━━ SOURCE RECORDS ━━
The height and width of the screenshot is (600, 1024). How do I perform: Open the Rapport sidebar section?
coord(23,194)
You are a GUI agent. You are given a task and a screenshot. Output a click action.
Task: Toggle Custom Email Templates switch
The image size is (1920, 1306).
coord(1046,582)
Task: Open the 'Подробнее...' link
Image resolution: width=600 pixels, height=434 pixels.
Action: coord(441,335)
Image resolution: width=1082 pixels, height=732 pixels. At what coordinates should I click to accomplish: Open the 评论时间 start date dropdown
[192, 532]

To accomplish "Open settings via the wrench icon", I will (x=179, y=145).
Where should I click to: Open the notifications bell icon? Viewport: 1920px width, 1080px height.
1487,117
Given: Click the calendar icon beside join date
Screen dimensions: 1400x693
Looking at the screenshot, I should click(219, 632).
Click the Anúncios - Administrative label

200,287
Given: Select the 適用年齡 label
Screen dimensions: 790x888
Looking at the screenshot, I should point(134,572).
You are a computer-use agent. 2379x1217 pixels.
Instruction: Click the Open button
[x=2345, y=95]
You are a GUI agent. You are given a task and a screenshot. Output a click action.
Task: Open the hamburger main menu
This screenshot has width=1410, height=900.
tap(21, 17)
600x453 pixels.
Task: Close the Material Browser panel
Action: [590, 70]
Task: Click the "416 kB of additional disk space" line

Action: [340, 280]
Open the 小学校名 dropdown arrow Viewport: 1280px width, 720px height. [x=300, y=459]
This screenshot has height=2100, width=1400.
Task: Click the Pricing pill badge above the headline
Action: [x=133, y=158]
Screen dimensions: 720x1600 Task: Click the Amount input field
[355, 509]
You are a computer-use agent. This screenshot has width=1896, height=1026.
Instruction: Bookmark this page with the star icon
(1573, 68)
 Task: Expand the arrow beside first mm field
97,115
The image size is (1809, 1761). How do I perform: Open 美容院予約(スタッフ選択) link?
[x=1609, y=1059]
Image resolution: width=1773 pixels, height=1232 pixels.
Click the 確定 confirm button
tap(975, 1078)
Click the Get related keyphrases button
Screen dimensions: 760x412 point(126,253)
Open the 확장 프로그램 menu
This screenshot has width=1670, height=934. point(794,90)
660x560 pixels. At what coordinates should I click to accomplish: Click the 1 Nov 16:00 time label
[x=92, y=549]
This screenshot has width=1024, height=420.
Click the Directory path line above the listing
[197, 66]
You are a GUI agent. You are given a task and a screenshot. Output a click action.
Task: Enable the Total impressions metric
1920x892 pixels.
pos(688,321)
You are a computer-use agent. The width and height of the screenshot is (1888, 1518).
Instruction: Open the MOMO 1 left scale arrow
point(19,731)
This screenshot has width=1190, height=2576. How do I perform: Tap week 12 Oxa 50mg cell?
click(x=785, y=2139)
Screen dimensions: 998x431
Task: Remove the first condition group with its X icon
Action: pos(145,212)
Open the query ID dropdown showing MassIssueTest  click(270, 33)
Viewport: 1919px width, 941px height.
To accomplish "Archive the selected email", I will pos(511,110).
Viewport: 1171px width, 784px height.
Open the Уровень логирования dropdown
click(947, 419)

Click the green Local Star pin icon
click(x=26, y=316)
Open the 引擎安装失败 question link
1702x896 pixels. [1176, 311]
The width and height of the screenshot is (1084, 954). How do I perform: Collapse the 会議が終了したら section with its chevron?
━━━
__STATED EXERCISE__. Copy out, unchanged, only the part of the records above that begins with the line containing "Open the 小学校名" and ends with the line containing "Open the query", with both of those lines included.

__EXERCISE OUTPUT__.
Open the 小学校名 dropdown arrow Viewport: 1280px width, 720px height. [x=300, y=459]
This screenshot has height=2100, width=1400.
Task: Click the Pricing pill badge above the headline
Action: [x=133, y=158]
Screen dimensions: 720x1600 Task: Click the Amount input field
[355, 509]
You are a computer-use agent. This screenshot has width=1896, height=1026.
Instruction: Bookmark this page with the star icon
(1573, 68)
 Task: Expand the arrow beside first mm field
97,115
The image size is (1809, 1761). How do I perform: Open 美容院予約(スタッフ選択) link?
[x=1609, y=1059]
Image resolution: width=1773 pixels, height=1232 pixels.
Click the 確定 confirm button
tap(975, 1078)
Click the Get related keyphrases button
Screen dimensions: 760x412 point(126,253)
Open the 확장 프로그램 menu
This screenshot has width=1670, height=934. point(794,90)
660x560 pixels. At what coordinates should I click to accomplish: Click the 1 Nov 16:00 time label
[x=92, y=549]
This screenshot has width=1024, height=420.
Click the Directory path line above the listing
[197, 66]
You are a GUI agent. You are given a task and a screenshot. Output a click action.
Task: Enable the Total impressions metric
1920x892 pixels.
pos(688,321)
You are a computer-use agent. The width and height of the screenshot is (1888, 1518).
Instruction: Open the MOMO 1 left scale arrow
point(19,731)
This screenshot has width=1190, height=2576. How do I perform: Tap week 12 Oxa 50mg cell?
click(x=785, y=2139)
Screen dimensions: 998x431
Task: Remove the first condition group with its X icon
Action: pos(145,212)
Open the query ID dropdown showing MassIssueTest  click(270, 33)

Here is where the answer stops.